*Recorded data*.
■ ■ ■ ■ ■ ■ ■

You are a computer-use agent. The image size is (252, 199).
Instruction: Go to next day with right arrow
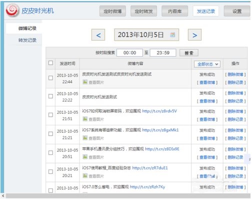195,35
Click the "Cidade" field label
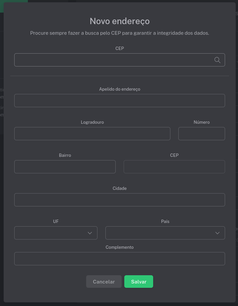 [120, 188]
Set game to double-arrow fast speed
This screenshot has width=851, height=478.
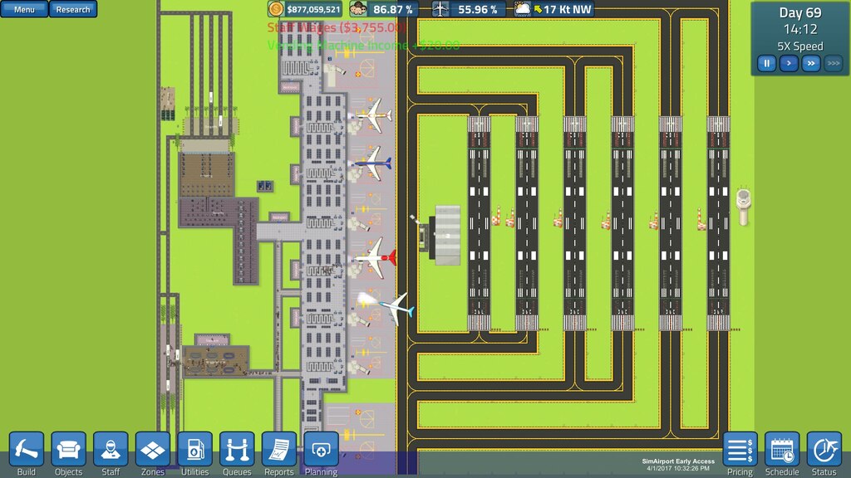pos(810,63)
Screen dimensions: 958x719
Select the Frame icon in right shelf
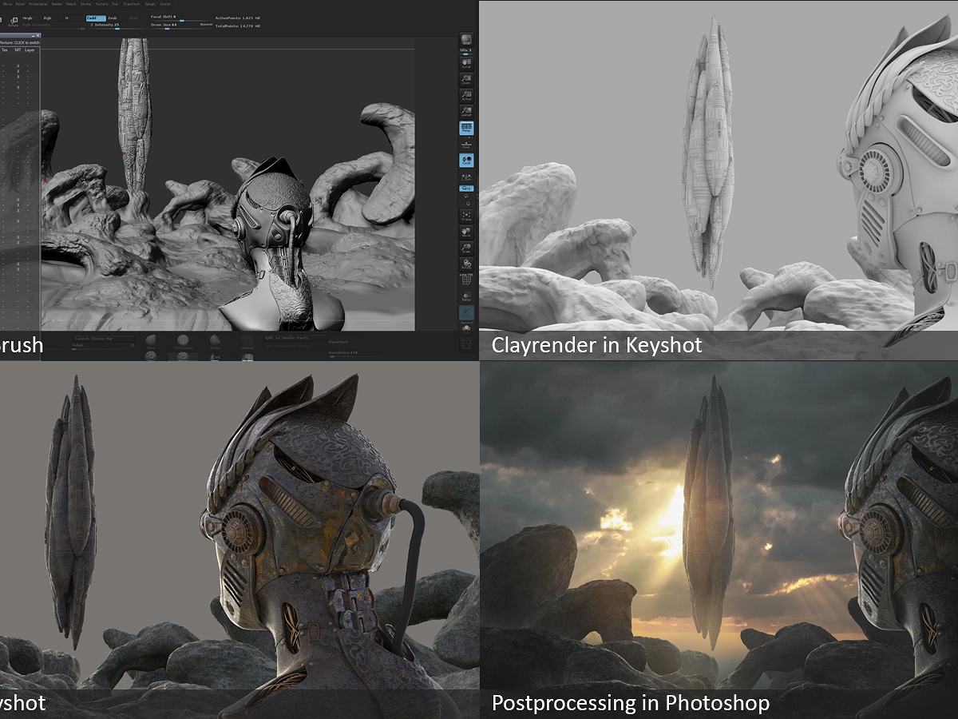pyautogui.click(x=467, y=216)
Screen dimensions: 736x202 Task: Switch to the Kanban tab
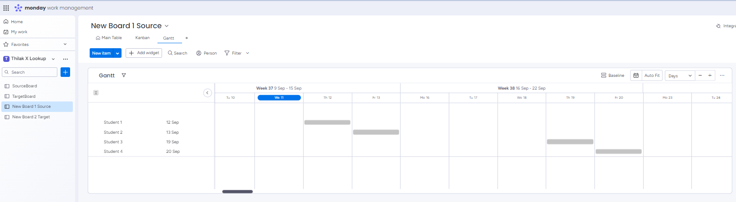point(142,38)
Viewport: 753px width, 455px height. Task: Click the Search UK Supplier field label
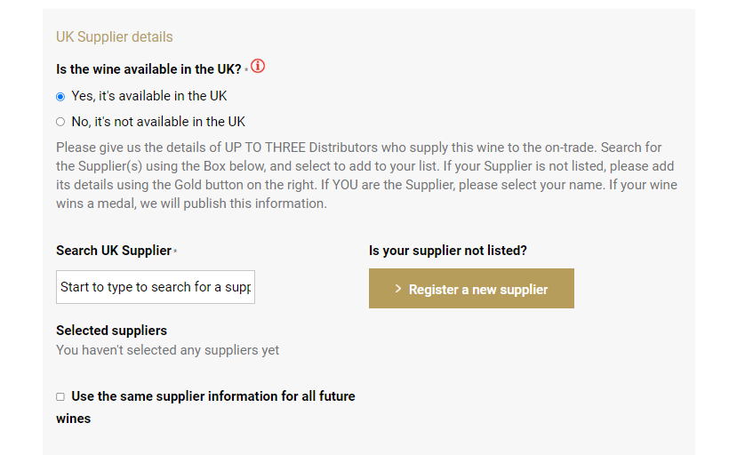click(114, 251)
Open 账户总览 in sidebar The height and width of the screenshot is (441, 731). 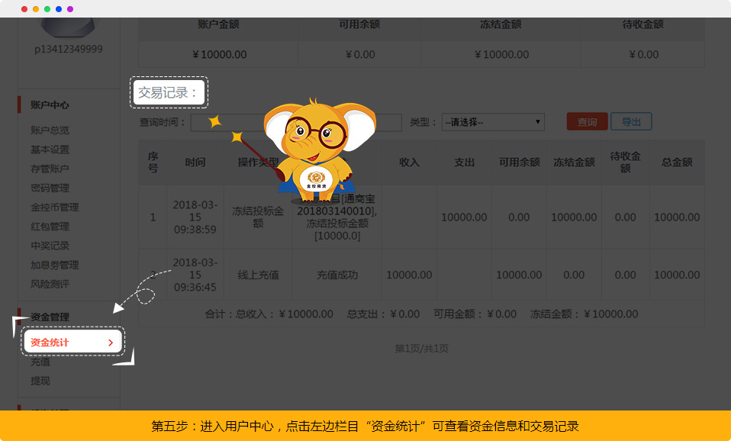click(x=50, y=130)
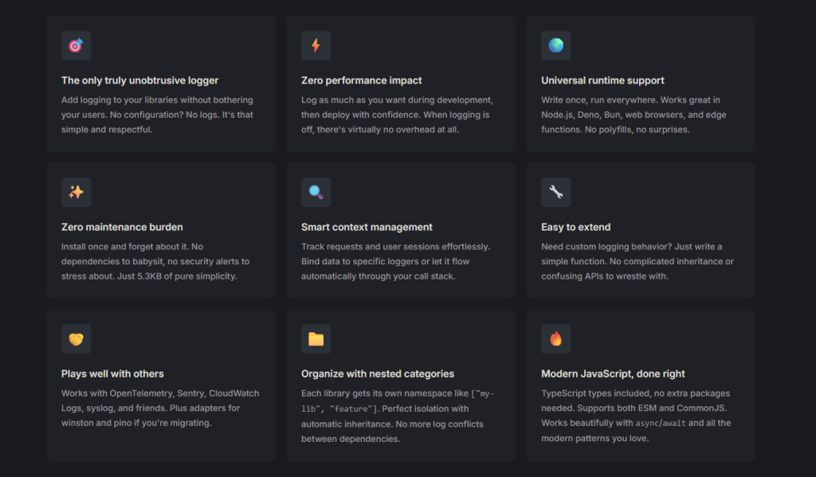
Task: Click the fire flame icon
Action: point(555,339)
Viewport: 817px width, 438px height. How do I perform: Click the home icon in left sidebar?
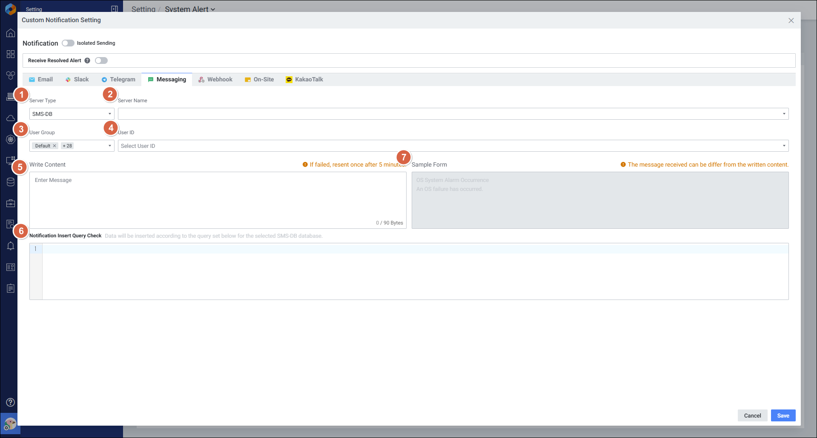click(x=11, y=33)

■ ■ ■ ■ ■ ■ ■

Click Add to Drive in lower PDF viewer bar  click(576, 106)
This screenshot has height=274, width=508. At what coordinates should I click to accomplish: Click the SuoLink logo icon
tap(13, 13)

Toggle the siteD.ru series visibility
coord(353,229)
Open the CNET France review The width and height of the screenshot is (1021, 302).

■ ■ ■ ■ ■ ■ ■

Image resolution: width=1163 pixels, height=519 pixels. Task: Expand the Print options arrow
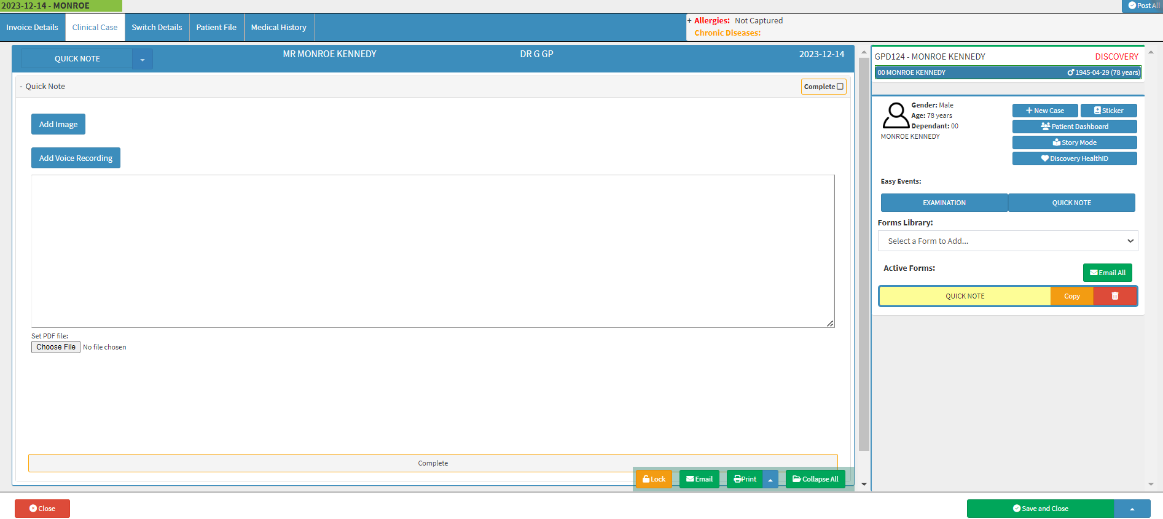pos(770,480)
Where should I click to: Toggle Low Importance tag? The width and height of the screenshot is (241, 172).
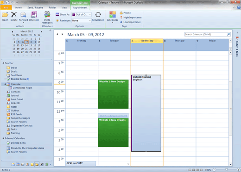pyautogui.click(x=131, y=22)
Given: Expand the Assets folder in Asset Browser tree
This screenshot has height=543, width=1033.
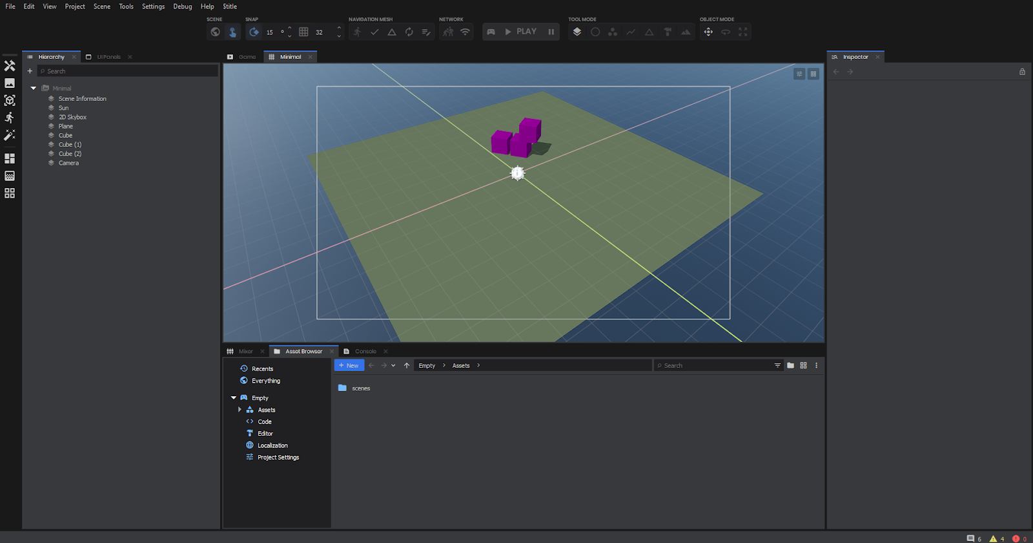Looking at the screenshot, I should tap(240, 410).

■ ■ ■ ■ ■ ■ ■

*Exercise*. Starting at the line that has "Click Add to" and ending at the line that has "Open the CNET", please write out the lines above exactly, leaving out all others.

*Answer space*.
Click Add to Drive in lower PDF viewer bar  click(576, 106)
This screenshot has height=274, width=508. At what coordinates should I click to accomplish: Click the SuoLink logo icon
tap(13, 13)

Toggle the siteD.ru series visibility
coord(353,229)
Open the CNET France review The width and height of the screenshot is (1021, 302).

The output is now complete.